**Records provided**:
+ + + +

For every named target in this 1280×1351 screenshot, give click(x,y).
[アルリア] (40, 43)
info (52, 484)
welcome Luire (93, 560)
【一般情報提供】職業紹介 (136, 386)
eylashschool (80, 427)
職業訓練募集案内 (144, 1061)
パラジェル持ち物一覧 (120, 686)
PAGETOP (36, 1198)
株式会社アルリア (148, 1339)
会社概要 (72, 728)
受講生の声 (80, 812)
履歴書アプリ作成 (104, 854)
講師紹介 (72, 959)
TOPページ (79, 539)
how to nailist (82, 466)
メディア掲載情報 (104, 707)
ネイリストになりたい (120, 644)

+ + + +

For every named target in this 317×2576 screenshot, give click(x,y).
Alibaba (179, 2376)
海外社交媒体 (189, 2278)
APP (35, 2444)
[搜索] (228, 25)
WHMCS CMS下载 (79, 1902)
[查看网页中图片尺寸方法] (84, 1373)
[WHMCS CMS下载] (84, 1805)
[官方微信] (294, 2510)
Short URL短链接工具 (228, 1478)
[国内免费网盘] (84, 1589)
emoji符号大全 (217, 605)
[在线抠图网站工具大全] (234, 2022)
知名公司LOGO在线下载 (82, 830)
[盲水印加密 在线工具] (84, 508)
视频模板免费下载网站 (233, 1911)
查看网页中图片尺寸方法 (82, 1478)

+ + + +

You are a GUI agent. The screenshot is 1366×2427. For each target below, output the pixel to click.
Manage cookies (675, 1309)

+ + + +

**How to complete this task**:
In the listing above, start at the line with "[国内免费网盘] (84, 1589)", go on through the line with "查看网页中图片尺寸方法 (82, 1478)", and copy each of those lines exactly; leave out all the rest.

**Solution to the exercise**:
[国内免费网盘] (84, 1589)
emoji符号大全 (217, 605)
[在线抠图网站工具大全] (234, 2022)
知名公司LOGO在线下载 (82, 830)
[盲水印加密 在线工具] (84, 508)
视频模板免费下载网站 (233, 1911)
查看网页中图片尺寸方法 (82, 1478)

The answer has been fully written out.